Los puntos y factores a favor de Andrew Wiggins son bastante obvios. Con el status de ser el número uno del Draft de 2014, el alero lideró a todos los novatos en anotación por partido (16.9) con un margen considerable sobre sus más próximos perseguidores y ha sido el vigésimo máximo anotador de toda la liga con 1.387 puntos, empatado con John Wall. Además, el jugador fue elegido el MVP del Rising Star Challenge del mes de febrero y ha sido uno de los rookies más espectaculares del año por sus constantes y fantásticos mates.

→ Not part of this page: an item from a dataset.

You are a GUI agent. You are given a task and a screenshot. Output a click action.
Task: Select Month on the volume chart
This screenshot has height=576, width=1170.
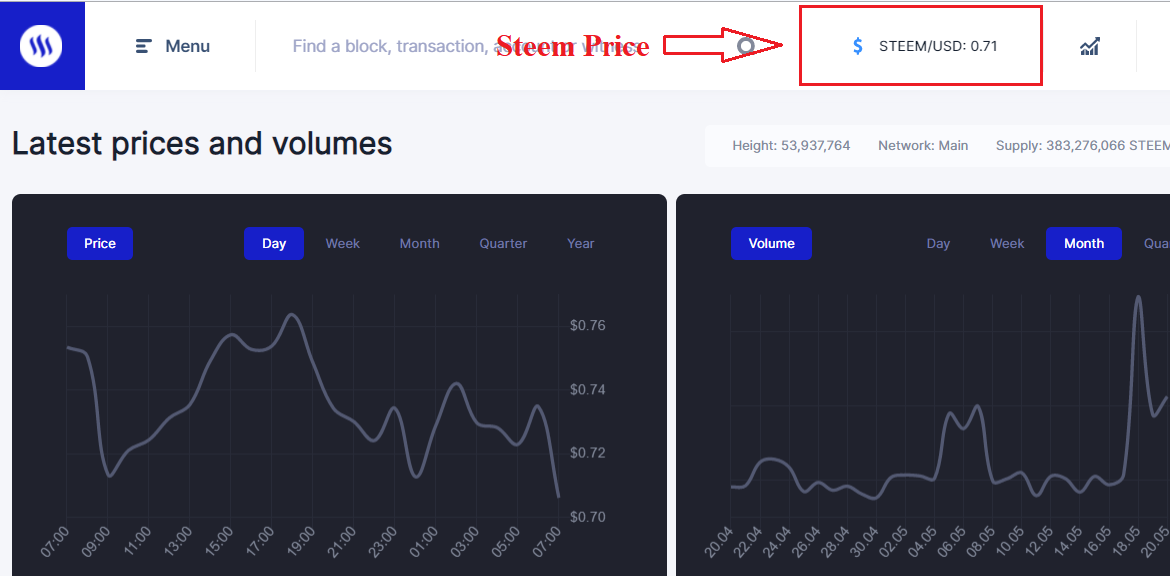1084,243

En unos Wolves huérfanos tras la salida de Kevin Love en el traspaso que desencadenó en su llegada a Minnesota, Wiggins ha aprovechado las ausencias a largo plazo de Nikola Pekovic, Ricky Rubio, Shabazz Muhammad y Kevin Martin para erigirse como el principal referente ofensivo del equipo, siendo el segundo jugador de la liga con más minutos disputados por encuentro (36.2), lo que le ha permitido tener un gran año de adaptación a la NBA.
Además, la lesión para toda la campaña de Jabari Parker, su gran competidor por el galardón, le ha abierto las puertas al premio al Rookie del Año, aunque le ha salido un duro competidor en la figura de Nikola Mirotic.
Aunque todo pueda parecer muy bonito, la realidad es que la candidatura de Andrew Wiggins también presenta varios handicaps. Si bien es cierto que las lesiones han condenado la temporada de la franquicia, Wiggins no ha aprovechado sus numerosos minutos para hacer mejor a un equipo que ha presentado la peor marca de la competición con tan solo 16 victorias y cuyo ratio ofensivo apenas varía indistintamente de la presencia o no del alero en la cancha. Además, su efectividad desde larga distancia es muy mejorable (31%) y presenta un mayor promedio de pérdidas de balón (2.2) que de asistencias (2.1) y robos (1.0).
A pesar de ello, su temporada ha sido notable y muy destacable aunque agridulce en el ámbito general de una camada de rookies que, por una razón u otra, no ha estado a la altura de las expectativas creadas en verano.